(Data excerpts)
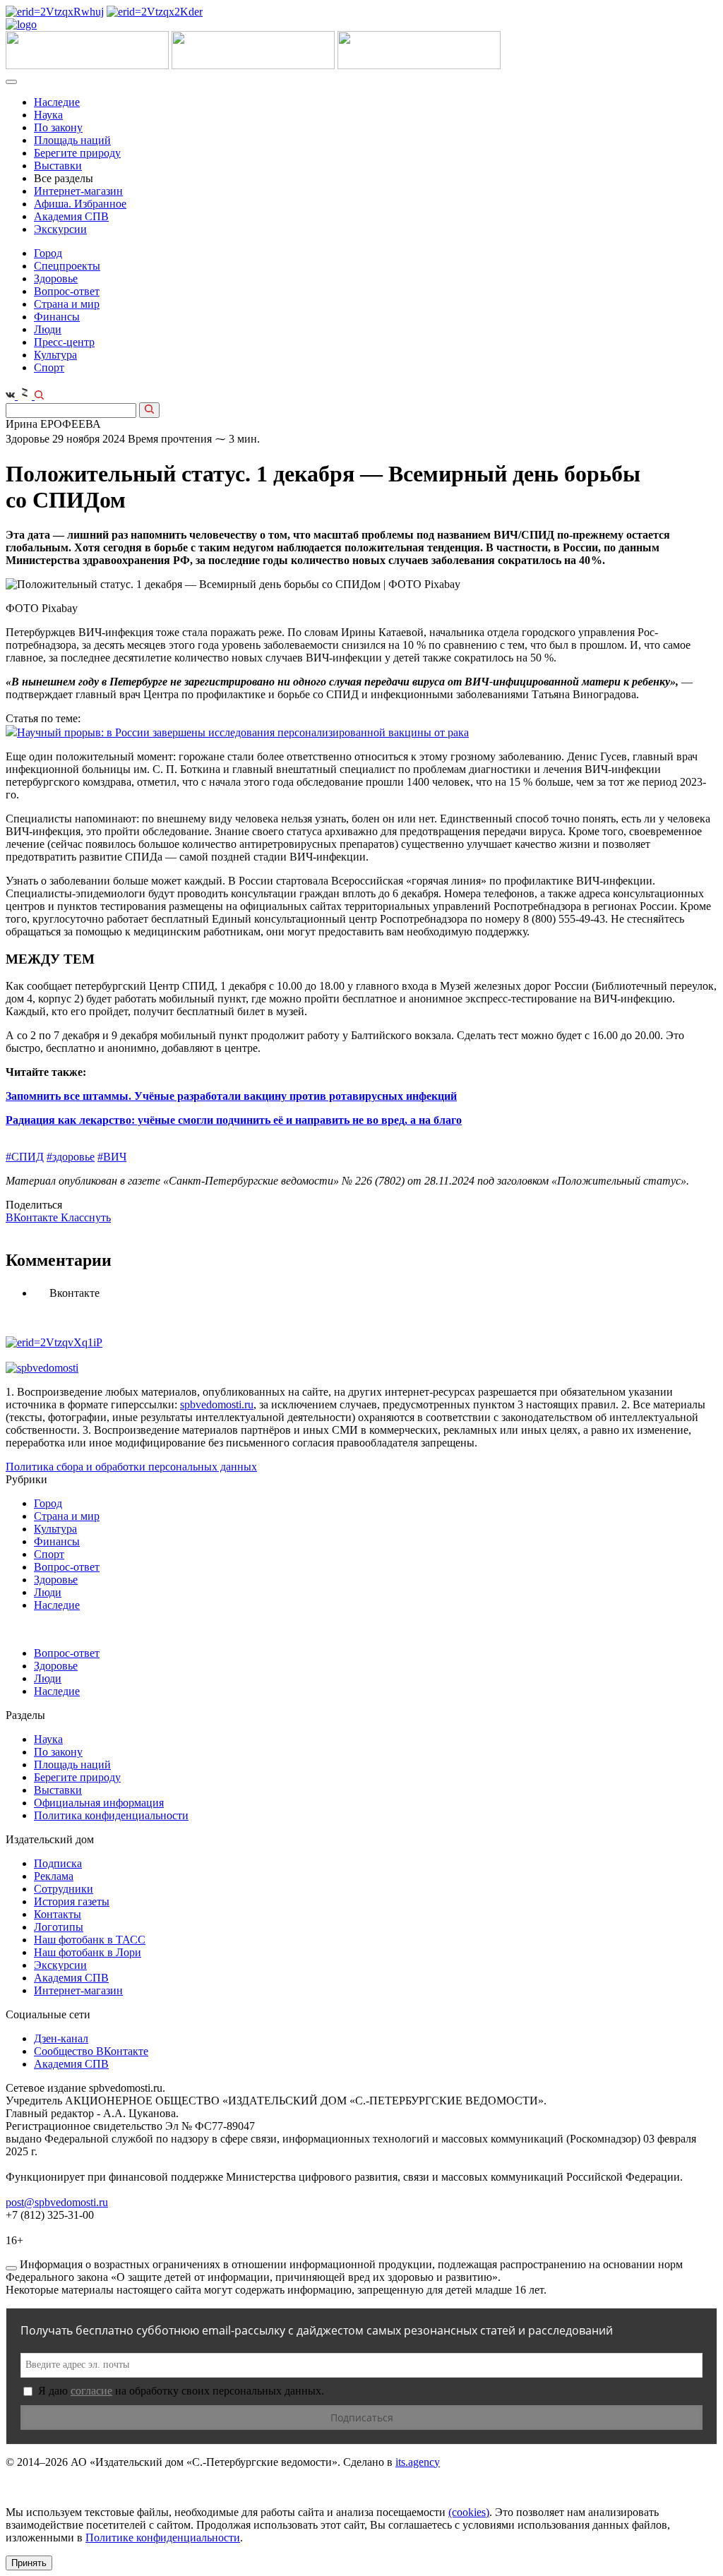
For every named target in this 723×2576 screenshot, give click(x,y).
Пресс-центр (64, 342)
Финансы (57, 317)
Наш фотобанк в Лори (87, 1952)
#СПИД (25, 1157)
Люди (47, 329)
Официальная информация (99, 1803)
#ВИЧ (111, 1157)
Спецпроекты (67, 266)
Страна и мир (67, 304)
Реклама (53, 1876)
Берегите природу (77, 153)
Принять (29, 2563)
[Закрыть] (11, 2268)
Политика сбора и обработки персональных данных (131, 1467)
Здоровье (56, 278)
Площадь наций (72, 140)
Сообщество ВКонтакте (91, 2051)
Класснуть (86, 1217)
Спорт (49, 367)
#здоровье (71, 1157)
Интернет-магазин (78, 191)
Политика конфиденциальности (111, 1815)
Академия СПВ (71, 216)
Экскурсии (60, 229)
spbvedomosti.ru (216, 1404)
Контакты (57, 1914)
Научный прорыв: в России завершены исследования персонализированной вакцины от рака (243, 732)
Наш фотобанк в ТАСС (89, 1940)
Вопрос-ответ (67, 291)
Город (48, 253)
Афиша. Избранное (80, 204)
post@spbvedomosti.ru (57, 2202)
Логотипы (58, 1927)
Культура (55, 355)
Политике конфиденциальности (162, 2538)
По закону (58, 127)
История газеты (71, 1901)
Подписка (58, 1863)
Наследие (57, 102)
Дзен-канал (61, 2038)
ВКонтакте (33, 1217)
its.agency (417, 2462)
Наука (48, 115)
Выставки (58, 166)
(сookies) (468, 2512)
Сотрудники (63, 1889)
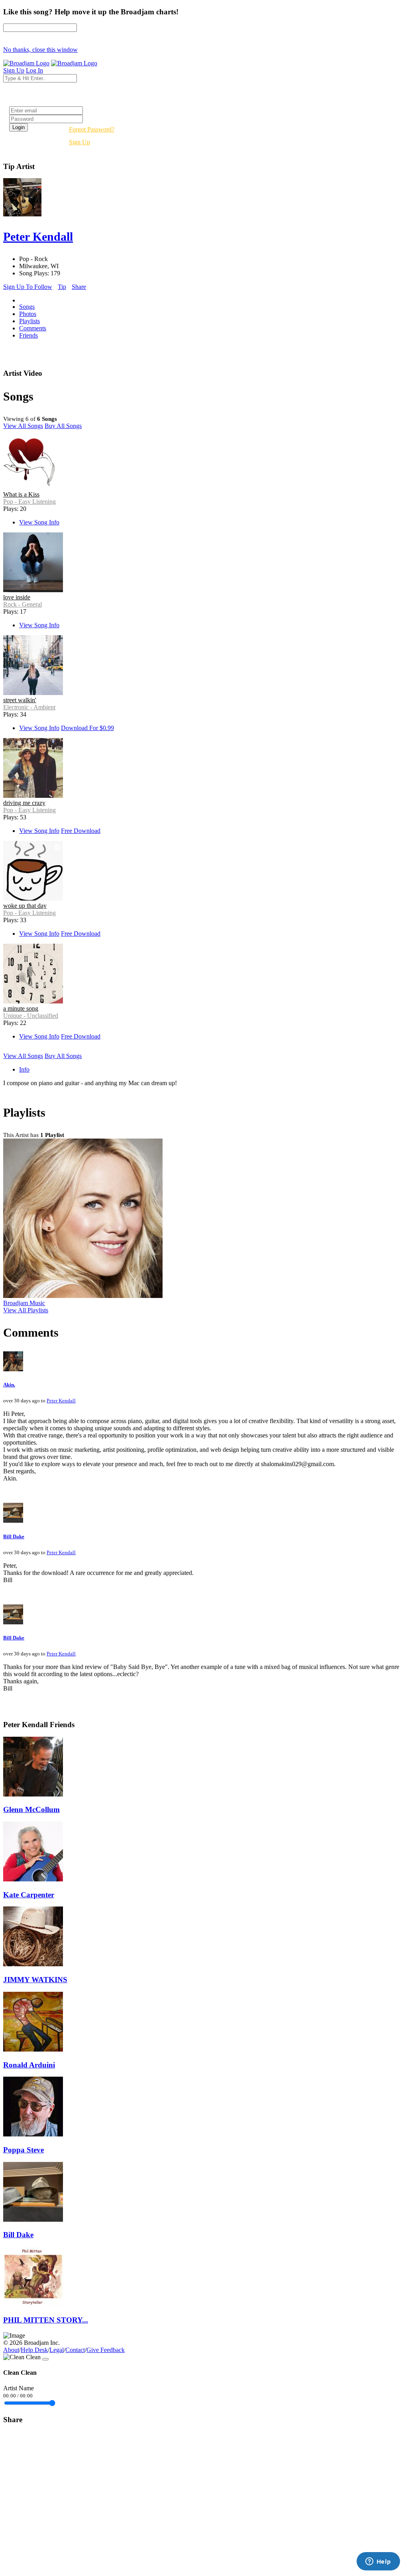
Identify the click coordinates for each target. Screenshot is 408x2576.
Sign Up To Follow (27, 286)
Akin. (9, 1385)
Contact (75, 2349)
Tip (62, 286)
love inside (16, 597)
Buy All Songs (63, 425)
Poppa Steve (23, 2150)
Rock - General (22, 604)
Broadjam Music (24, 1303)
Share (79, 286)
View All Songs (23, 425)
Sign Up (79, 142)
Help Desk (34, 2349)
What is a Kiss (21, 494)
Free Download (80, 830)
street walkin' (19, 700)
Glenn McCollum (31, 1809)
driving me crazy (24, 802)
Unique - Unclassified (30, 1015)
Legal (56, 2349)
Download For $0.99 (87, 727)
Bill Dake (13, 1536)
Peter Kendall (61, 1401)
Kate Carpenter (28, 1895)
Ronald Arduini (29, 2065)
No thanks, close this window (40, 49)
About (11, 2349)
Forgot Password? (91, 129)
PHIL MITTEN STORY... (45, 2320)
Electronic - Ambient (29, 707)
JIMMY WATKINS (35, 1979)
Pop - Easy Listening (29, 501)
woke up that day (25, 905)
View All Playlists (25, 1310)
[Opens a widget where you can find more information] (378, 2562)
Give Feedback (105, 2349)
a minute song (20, 1008)
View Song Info (39, 522)
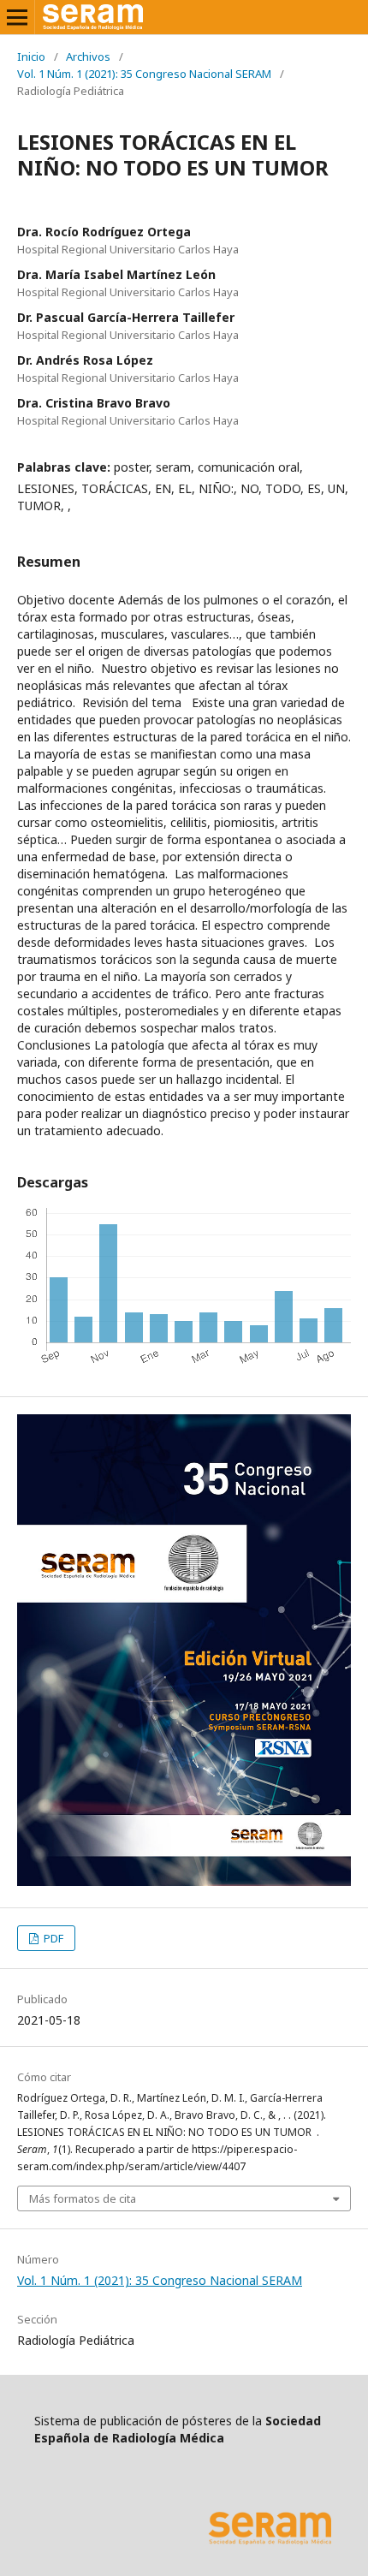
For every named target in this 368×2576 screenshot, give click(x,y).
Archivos (88, 56)
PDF (52, 1938)
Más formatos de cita (82, 2198)
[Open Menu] (17, 17)
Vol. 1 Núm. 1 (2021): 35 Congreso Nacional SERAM (144, 73)
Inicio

▸ Task directions
The data should be printed again unchanged; leave its pictures out.

▸ Problem solution
For every named target in this 723×2576 screenshot, give click(x,y).
Пресс-центр (64, 342)
Финансы (57, 317)
Наш фотобанк в Лори (87, 1952)
#СПИД (25, 1157)
Люди (47, 329)
Официальная информация (99, 1803)
#ВИЧ (111, 1157)
Спецпроекты (67, 266)
Страна и мир (67, 304)
Реклама (53, 1876)
Берегите природу (77, 153)
Принять (29, 2563)
[Закрыть] (11, 2268)
Политика сбора и обработки персональных данных (131, 1467)
Здоровье (56, 278)
Площадь наций (72, 140)
Сообщество ВКонтакте (91, 2051)
Класснуть (86, 1217)
Спорт (49, 367)
#здоровье (71, 1157)
Интернет-магазин (78, 191)
Политика конфиденциальности (111, 1815)
Академия СПВ (71, 216)
Экскурсии (60, 229)
spbvedomosti.ru (216, 1404)
Контакты (57, 1914)
Научный прорыв: в России завершены исследования персонализированной вакцины от рака (243, 732)
Наш фотобанк в ТАСС (89, 1940)
Вопрос-ответ (67, 291)
Город (48, 253)
Афиша. Избранное (80, 204)
post@spbvedomosti.ru (57, 2202)
Логотипы (58, 1927)
Культура (55, 355)
Политике конфиденциальности (162, 2538)
По закону (58, 127)
История газеты (71, 1901)
Подписка (58, 1863)
Наследие (57, 102)
Дзен-канал (61, 2038)
ВКонтакте (33, 1217)
its.agency (417, 2462)
Наука (48, 115)
Выставки (58, 166)
(сookies) (468, 2512)
Сотрудники (63, 1889)
Identify the click coordinates for each target. Screenshot is 408x2576.
Sign Up To Follow (27, 286)
Akin. (9, 1385)
Contact (75, 2349)
Tip (62, 286)
love inside (16, 597)
Buy All Songs (63, 425)
Poppa Steve (23, 2150)
Rock - General (22, 604)
Broadjam Music (24, 1303)
Share (79, 286)
View All Songs (23, 425)
Sign Up (79, 142)
Help Desk (34, 2349)
What is a Kiss (21, 494)
Free Download (80, 830)
street walkin' (19, 700)
Glenn McCollum (31, 1809)
driving me crazy (24, 802)
Unique - Unclassified (30, 1015)
Legal (56, 2349)
Download For $0.99 (87, 727)
Bill Dake (13, 1536)
Peter Kendall (61, 1401)
Kate Carpenter (28, 1895)
Ronald Arduini (29, 2065)
No thanks, close this window (40, 49)
About (11, 2349)
Forgot Password? (91, 129)
PHIL MITTEN STORY... (45, 2320)
Electronic - Ambient (29, 707)
JIMMY WATKINS (35, 1979)
Pop - Easy Listening (29, 501)
woke up that day (25, 905)
View All Playlists (25, 1310)
[Opens a widget where you can find more information] (378, 2562)
Give Feedback (105, 2349)
a minute song (20, 1008)
View Song Info (39, 522)
For every named target in this 368×2576 screenshot, give click(x,y).
Archivos (88, 56)
PDF (52, 1938)
Más formatos de cita (82, 2198)
[Open Menu] (17, 17)
Vol. 1 Núm. 1 (2021): 35 Congreso Nacional SERAM (144, 73)
Inicio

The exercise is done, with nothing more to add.